Monday, April 10, 2006

Tire Kickers. Rude tire kickers.

We listed our family home for sale last week. We don't need a huge home and all of the attendant upkeep any more. We will be looking to buy or build a smaller home, on a smaller lot. We have an unusual home now, on a large, private lot, and it takes a lot of time to keep things nice, inside and out. I have no idea how long it will take to sell the house. Our last two homes sold in a matter of days, so you never know, but this one might take a while.

We were surprised to get our first request for a showing on Sunday. A real estate agent had arranged an appointment, through our own agent, for 11:30AM. We made sure the house was tidied up, that breakfast dishes were washed and put away, and that everything was ready. Then we waited. And waited and waited.

At 12:00 noon, my son happened to look out into our back yard and noticed several people walking and poking around. A man was trying to force aside the boughs on one of the 20' tall spruce and fir trees that make up the evergreen hedge that surrounds our property. Maybe he wanted to see what was on the other side. A woman strolled up on our patio and looked around.

"Tire kickers," I said to my son.

"Rude tire kickers," he responded.

I went outside, just in time to see the real estate agent and a middle-aged couple come around the corner of the house.

"We took the liberty of having a look around your yard," said the real estate agent.

"Yes, I know," I said. "I didn't know if I should come out with a gun, to see who was poking around back there."

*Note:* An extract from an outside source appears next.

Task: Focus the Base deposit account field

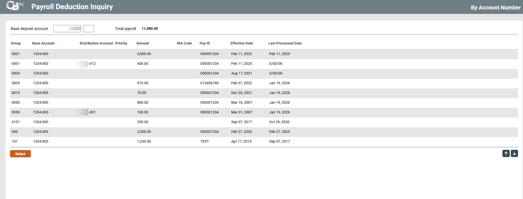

The agent seemed startled at my comment. I guess he thought I was kidding. I was kidding, but I also wanted to make a point.

I would never walk into someone's back yard without an invitation, would you? The agent should have come to the door first, introduced himself and his clients, and then asked if it was all right to look around the yard before they came inside. I would then have given permission, perhaps after first explaining to them the importance of being on time for an appointment.

I would never be late for an appointment. 11:30 means 11:30. Never promise something and then fail to do what you promised. During the 30 minutes that we waited for the real estate agent and his clients, I could have read, could have played guitar, could have chatted with my family. Instead, we all waited with mounting irritation for these bozos to show up.

A general lack of respect for others is what drives this sort of behaviour. It's only time, right? Big deal. Yes, it is a big deal. Thirty minutes spent waiting is thirty minutes that I will never, ever see again. I want to spend my time doing what I want, not waiting for some inconsiderate boobs to show up when they said they would.

I knew the people wouldn't be interested in our home. They were surely out for a Sunday excursion, and thought it might be fun to look around at a home three times larger than what they need, just to see what is 'out there.' My wife and I have done that ourselves, sort of. The difference is, we limit our visits to open houses, where we aren't going to waste anyone's time. We make notes of what we like and don't like, comparing features and builders in preparation for our next home, whenever and wherever that might be. We don't, however, make appointments with homeowners, arrive late, walk around their yards unbidden, and waste their time.

I sure hope this isn't an indication of what is to come.

Maybe we should just stay where we are. We'll see.


  1. I am positive that this will not be the last post lamenting 'tire kickers'.. I am 100% sure of it.


    You have my condolences.

  2. I wish a world without tyre kickers.